Un attacco frontalissimo, non c’è che dire, quello del vice Umberto padano che, in vero restyling leghista di Lotta contro i Tecnici, lancia poderoso l’ennesimo fendente anti-Mario, creando il caso e sognando il colpo gobbo a Montecitorio. Per un lungo e tenebroso attimo e per qualche brevissimo frangente pareva di star ad ascoltare la mnemonica ed assillante cantilena del crapapelata Bersani, volto e prono a chiedere per la trilionesima volta le dimissioni del sor Berlusca. Ma per nostra grande e gradita fortuna, e per la gioia di grandi e di piccini, si è potuto tirare un sospirone di sollievo d’altri tempi, e ben presto si è capito che si trattava di quel solito pierino di Roberto C., già capace di burle come quella dei ministeri al Nord.
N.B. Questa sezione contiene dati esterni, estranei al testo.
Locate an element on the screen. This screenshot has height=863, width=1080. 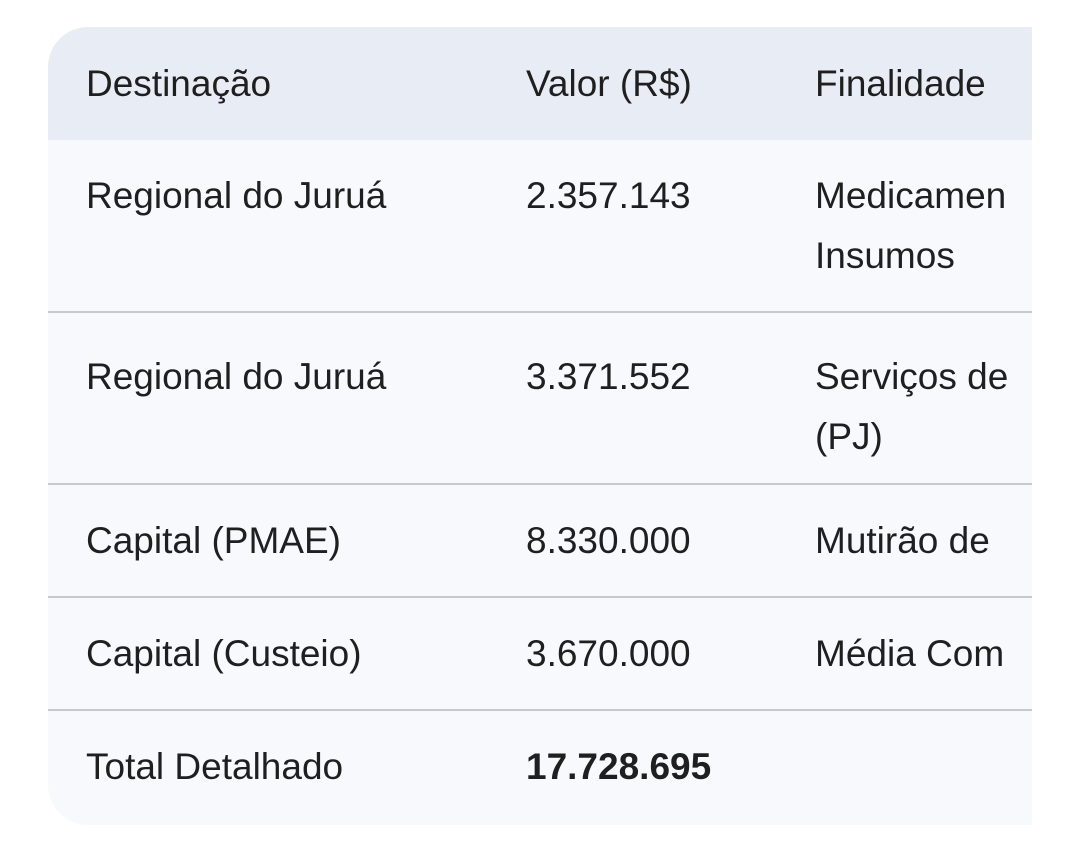
cell-finalidade-line2: (PJ) is located at coordinates (849, 436).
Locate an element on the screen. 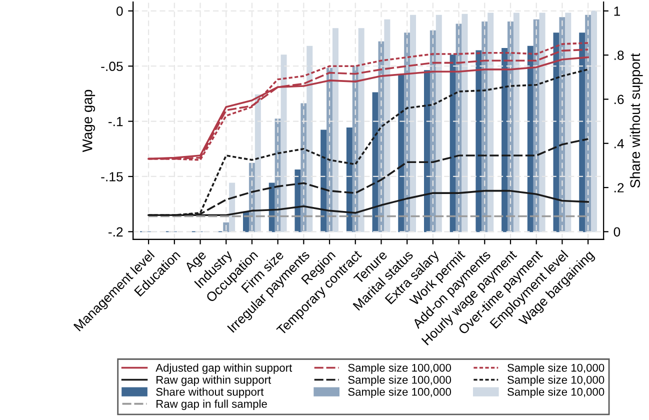  legend-label: Share without support is located at coordinates (210, 393).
Tutto nella norma e nei protocolli della Valsugana. Anche perchè la boutade del Calderolo di Berghèm si è ben presto rivelata la classicissima sparata a salve della Lega in formato cazzata del giorno.
 
Dopo essersi appena scalfito il teutonico loden, ecco allora che l’uomo del Monti affonda tutta la sua enorme ed immaginifica ironia bocconiana sulle carni molli e strinate del senatore dalla cravatta verde, spiegando con minuzia di particolari e cronaca certosina ogni infinitesimo passo della cena incriminata, pungendo più volte al costato il Calderoli con stilettate degne del miglior David Letterman. Non c’è che dire, applausi a scena aperta. E al terzo round il parziale è già di 4-0 ad appannaggio del primo ministro nostrano.
E per il Calderoli? Lenticchie e cotechino. Avanzate, ovviamente, dal maxi-cenone dei Monti boys.